Bila tonus basal kontraksi uterus kurang dari 8 mmHg disebut hipotonia uteri. Dalam hal ini, kontraksi menyebabkan janin turun, tetapi karena nada basal yang tidak mencukupi, bayi “berguling” ketika puncak berhenti dan karena itu tidak maju melalui jalan lahir.

Di sisi lain, ketika nada basal kontraksi melebihi 12 mmHg, pasien dikatakan mengalami hipertonia.
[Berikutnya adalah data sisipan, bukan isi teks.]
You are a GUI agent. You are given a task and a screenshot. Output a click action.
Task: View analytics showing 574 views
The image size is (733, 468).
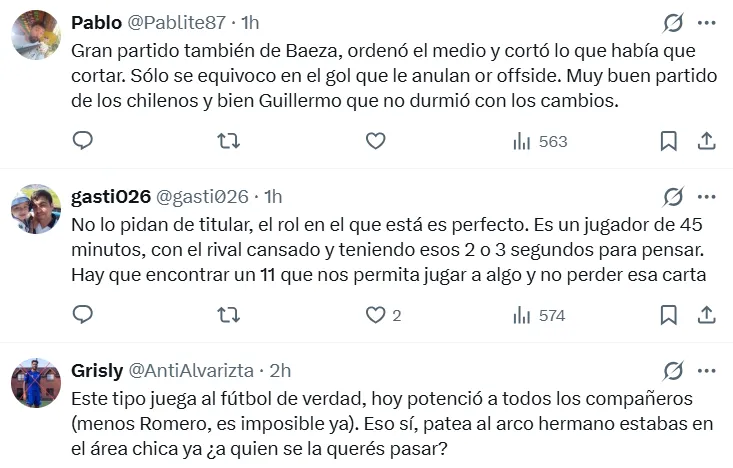tap(539, 316)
Sepintas, ini mungkin tidak tampak seperti kelemahan, karena nada tinggi akan membantu menahan posisi janin dan bahkan bisa menurunkannya sedikit lebih jauh.
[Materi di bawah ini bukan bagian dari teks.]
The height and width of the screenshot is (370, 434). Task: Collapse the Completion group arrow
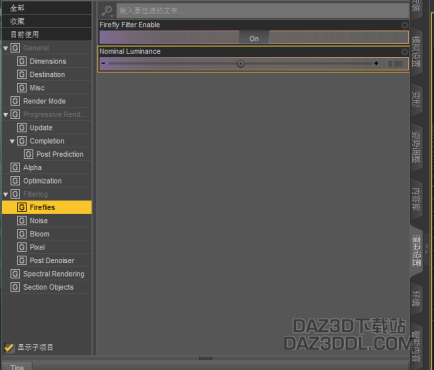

Namun, nada yang sangat tinggi mencegah miometrium pulih secara memadai di antara kontraksi, oleh karena itu puncak setiap kontraksi akan kurang intens dan oleh karena itu tidak cukup untuk membuat janin maju melalui kanal.

Jelaslah bahwa pemisahan komponen dinamika uterus adalah artifisial dan kegunaannya hanya akademis, karena pada kenyataannya mereka adalah komponen yang saling terkait dan saling bergantung di mana kegagalan yang satu umumnya akan dikaitkan dengan modifikasi yang lain.

Misalnya, seorang pasien mungkin mengalami hiperdinamia uterus ketika hipersistolik dan polisitolia digabungkan.

Pengobatan distosia

Pengobatan distosia akan sangat bergantung pada waktu terjadinya, jenis distosia, dan sumber daya yang tersedia.

Secara umum, distosia anatomi yang didiagnosis sebelumnya direncanakan untuk persalinan sesar, namun dalam kasus di mana persalinan dimulai dan pada titik tertentu ada disproporsi yang tidak terduga, dimungkinkan untuk memilih salah satu operasi sesar (janin tidak berkembang melampaui bidang kedua dari jalan lahir) atau forsep (distosia yang muncul pada tahap akhir persalinan).

Di sisi lain, distosia fungsional dapat diobati dengan beberapa obat yang menginduksi dan menyinkronkan kontraksi rahim. Salah satu obat yang paling banyak digunakan untuk tujuan ini adalah oksitosin, yang dapat digunakan untuk menginduksi persalinan atau untuk memperbaiki distosia fungsional dengan cepat.

Namun, dalam kasus gawat janin, perdarahan atau indikasi komplikasi utama persalinan, tindakan farmakologis harus dihindari dan operasi caesar darurat harus dipilih, karena umumnya jenis distosia ini tidak berkembang secara spontan ke tingkat di mana ia dapat menyelesaikan pengiriman dengan instrumentasi kebidanan (forceps).

Referensi

  1. Neilson, JP, Lavender, T., Quenby, S., & Wray, S. (2003). Persalinan terhambat: mengurangi kematian ibu dan kecacatan selama kehamilan. Buletin medis Inggris , 67 (1), 191-204.
  2. Lawson, JB (1967). Persalinan terhambat.
  3. Dolea, C., & AbouZahr, C. (2003). Beban global persalinan macet pada tahun 2000. Organisasi Kesehatan Dunia , 1-17.
  4. Fasubaa, OB, Ezechi, OC, Orji, EO, Ogunniyi, SO, Akindele, ST, Loto, OM, & Okogbo, FO (2002). Persalinan kepala janin yang impaksi pada seksio sesarea setelah persalinan lama: studi komparatif acak dari dua metode. Jurnal Obstetri dan Ginekologi , 22 (4), 375-378.
  5. Chhabra, Deepa Gandhi, Meenakshi Jaiswal, S. (2000). Persalinan terhambat-suatu entitas yang dapat dicegah. Jurnal Obstetri dan Ginekologi , 20 (2), 151-153.
  6. Cedergren, MI (2009). Persalinan caesar non-elektif karena kontraktilitas uterus yang tidak efektif atau karena persalinan macet dalam kaitannya dengan indeks massa tubuh ibu. Jurnal Eropa Obstetri & Ginekologi dan Biologi Reproduksi , 145 (2), 163-166.
  7. Kwast, BE (1992). Persalinan terhambat: kontribusinya terhadap kematian ibu. Kebidanan , 8 (1), 3-7.